## WHAT THE TASK ASKS
From the line containing "Task: Enable the Show All checkbox" down to the line containing "Open The END? section", copy out the entries below exactly, both lines included, and nothing else; pictures do not belong in the copy.
====== RECORD EXCERPTS
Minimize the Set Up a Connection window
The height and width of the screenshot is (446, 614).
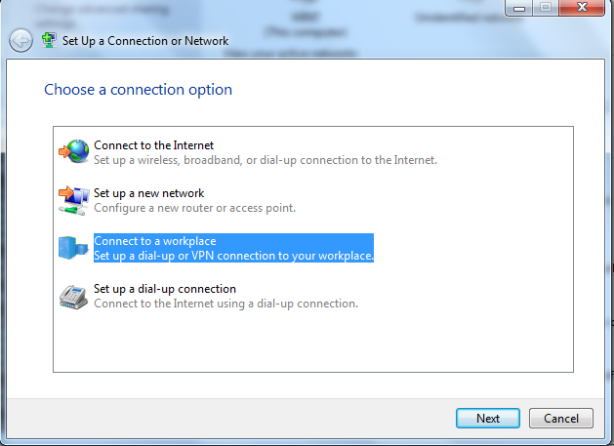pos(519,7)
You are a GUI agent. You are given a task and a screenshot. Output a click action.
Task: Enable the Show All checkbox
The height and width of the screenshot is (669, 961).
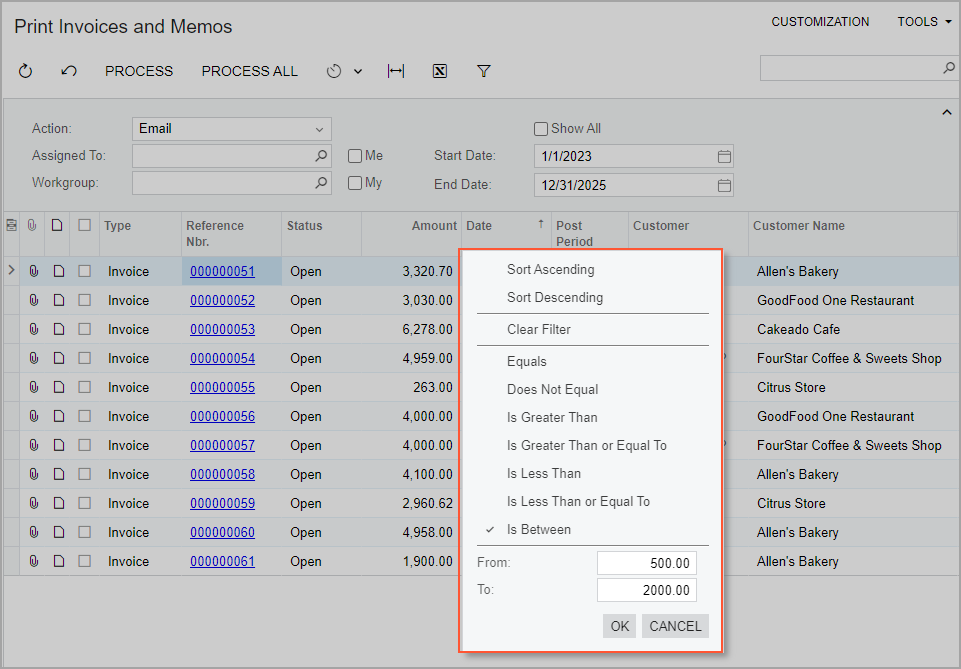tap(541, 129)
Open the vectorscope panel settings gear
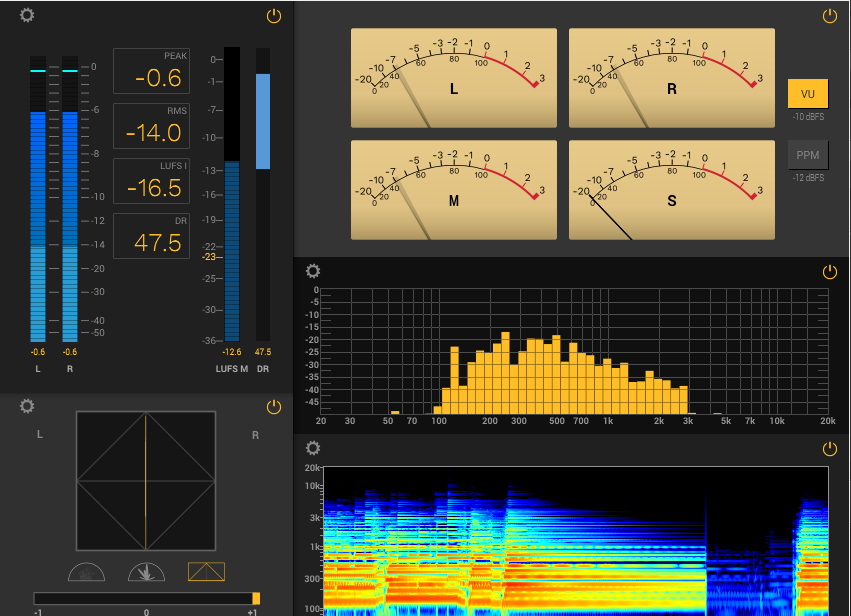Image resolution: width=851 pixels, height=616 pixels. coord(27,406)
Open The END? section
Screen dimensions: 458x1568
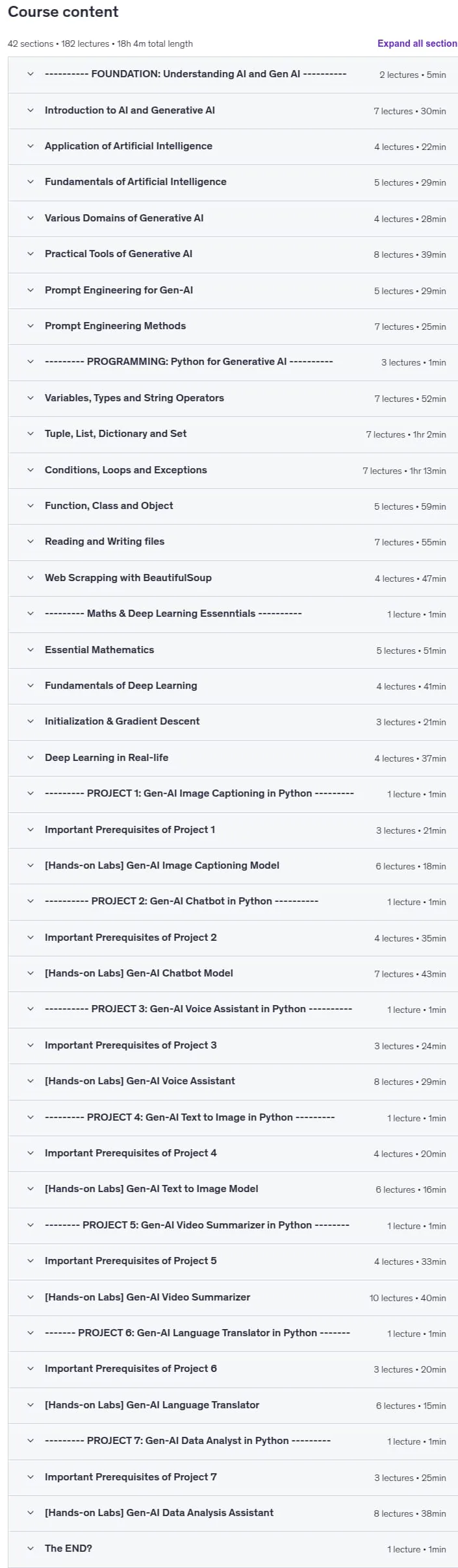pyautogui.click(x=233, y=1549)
============
====== RECORD EXCERPTS
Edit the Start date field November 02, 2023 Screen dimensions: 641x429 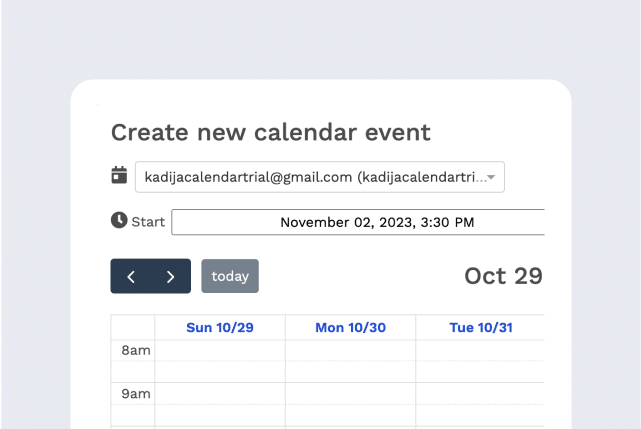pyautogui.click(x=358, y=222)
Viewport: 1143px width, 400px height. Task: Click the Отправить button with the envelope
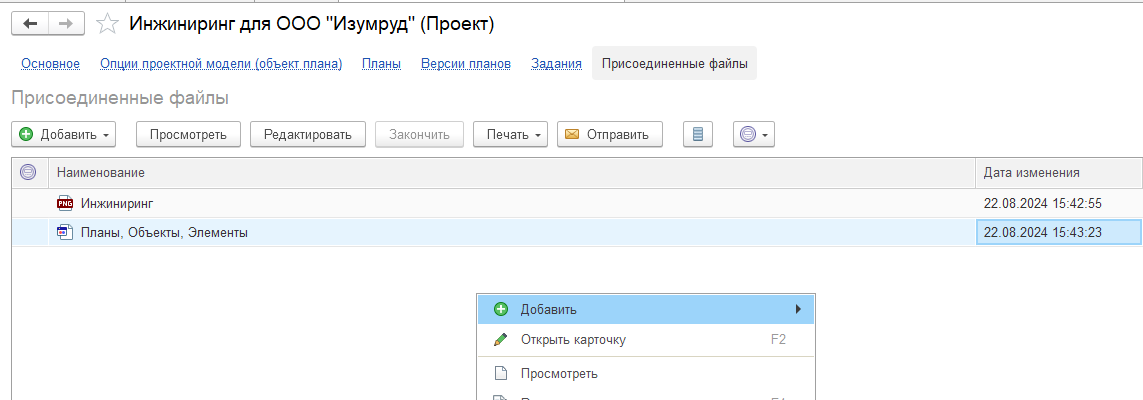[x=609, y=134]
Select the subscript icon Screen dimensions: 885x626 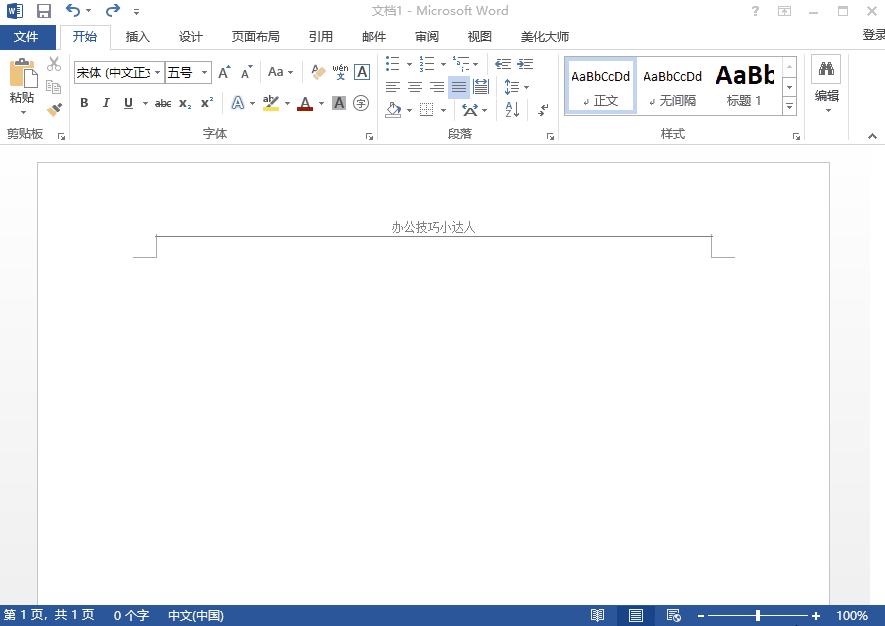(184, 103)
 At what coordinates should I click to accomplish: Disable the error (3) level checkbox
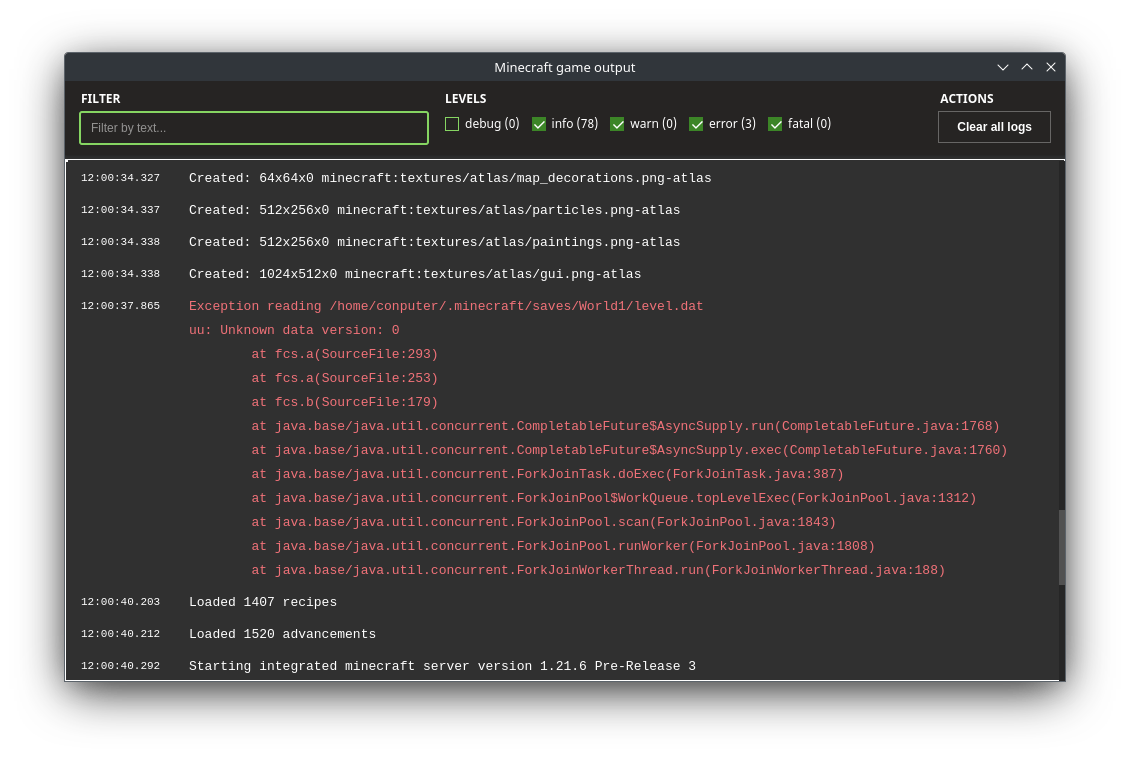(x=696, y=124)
============
## RESPONSE
Task: Enable the Show All checkbox
The height and width of the screenshot is (669, 961).
tap(541, 129)
Open the vectorscope panel settings gear
Image resolution: width=851 pixels, height=616 pixels. coord(27,406)
Open The END? section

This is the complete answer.